Reagan started to unfasten his seat-harness. “All right, I’ll cut the damn chains if I have to—”
“That won’t work either, sir. Stan and Ollie are already disarming the bomb.” Bogey looked to Peck. “We’re going to have to turn back.”
“You’ll be court martialed for this! Both of you!” Reagan snapped.
“Oh, hell,” said Bogey. “Let ’em. If they want to put me in jail for standing for what’s right, then our country’s got a lot bigger problem than this little war. You and I, Colonel—our problems don’t amount to a hill of beans in this crazy world. But if I let you take this plane to Berlin, I’ll regret it for the rest of my life....”
Colonel Peck put his hands back on the controls of the aircraft. He looked over to Ron—
“Dammit! We have our orders—” Reagan protested.
“I know, Ron, I know.” Colonel Peck said softly, regretfully. He picked
up his microphone. “Lt. Hope. This is the Captain speaking. Break radio silence. Send the mission aborted signal. We’re coming home.” And then he began banking the plane around to the left.
Bogey took the cigar out of his mouth and grinned at me. “Hey, Jimmy, you got a light?”
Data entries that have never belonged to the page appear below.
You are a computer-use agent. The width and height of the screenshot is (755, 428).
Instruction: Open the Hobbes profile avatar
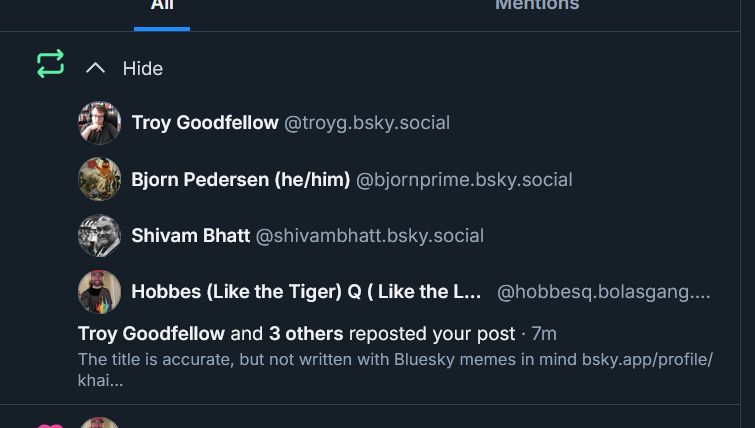click(100, 292)
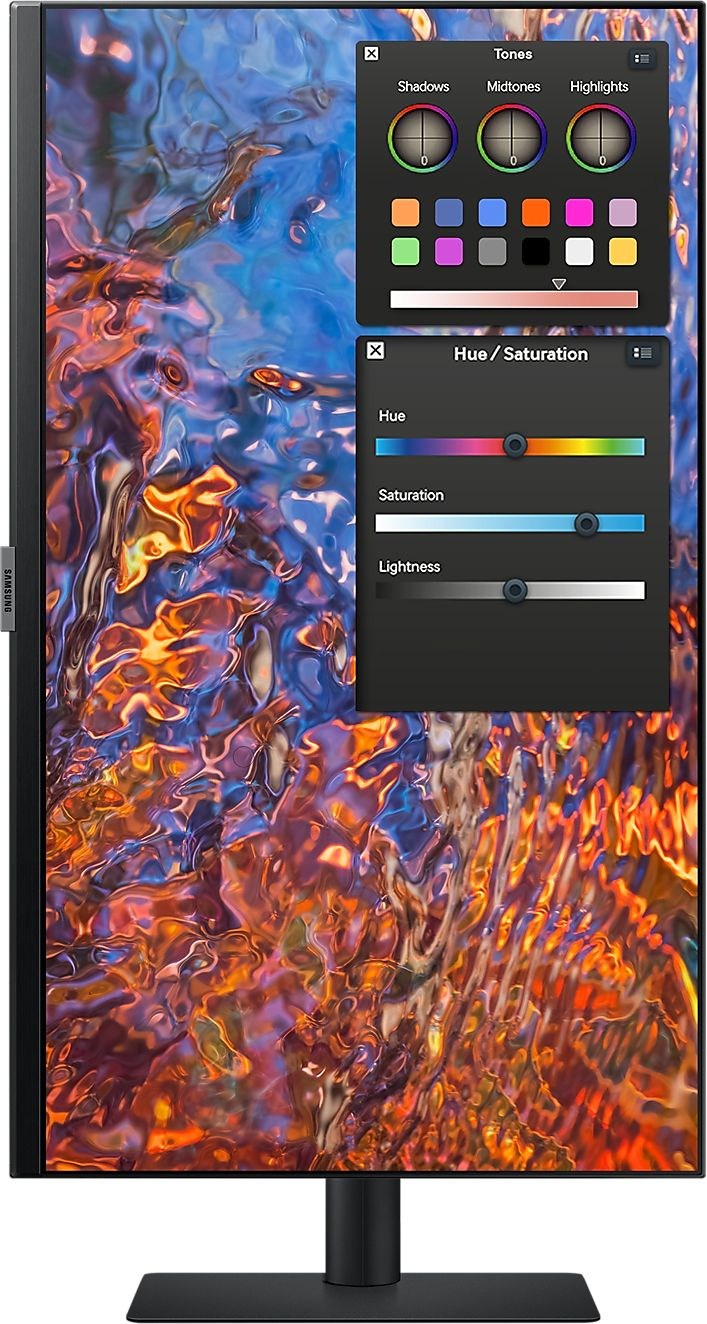The width and height of the screenshot is (707, 1324).
Task: Click the Midtones color wheel
Action: (512, 139)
Being a superhero is hard, thankless work. If you’re good at it, you don’t get rewards—you just get bigger problems. That’s why superheroes go psychotic.
Franz Kafka, Superhero!
THE RATTLE OF THE RED ROACH PHONE—a noise like an angry cicada—brought him to instant wakefulness. He rolled out of bed in a single movement, scooped up the handset and held it to his ear. He didn’t speak.
The familiar voice. The words crisp and mellifluous. “One-thirtythree. How soon can you leave?”
He bent to the nightstand and switched on the lamp with a loud click. He opened the World Atlas that lay directly under the glow to page 133. A map of Vienna. He glanced at the clock. The minute hand had long since fallen off, but he’d become fairly proficient at telling the time by the position of the hour hand alone. “I’ll be on the ten-thirty train.”
“Good,” said the voice. The line clicked and went silent.
He undid the laces tying up the throat of his nightshirt, letting the wide neck of the garment fall open and away. He began shrugging it down off his shoulders, pulling it down to his waist, shedding it like an insect pushing its way out of its cocoon, all the while darting his eyes about the room in quick, nervous little glances. It fell forgotten to the floor. He stepped out of it, pink, naked and alert. A whole new being. His eyes glistened with anticipation and excitement.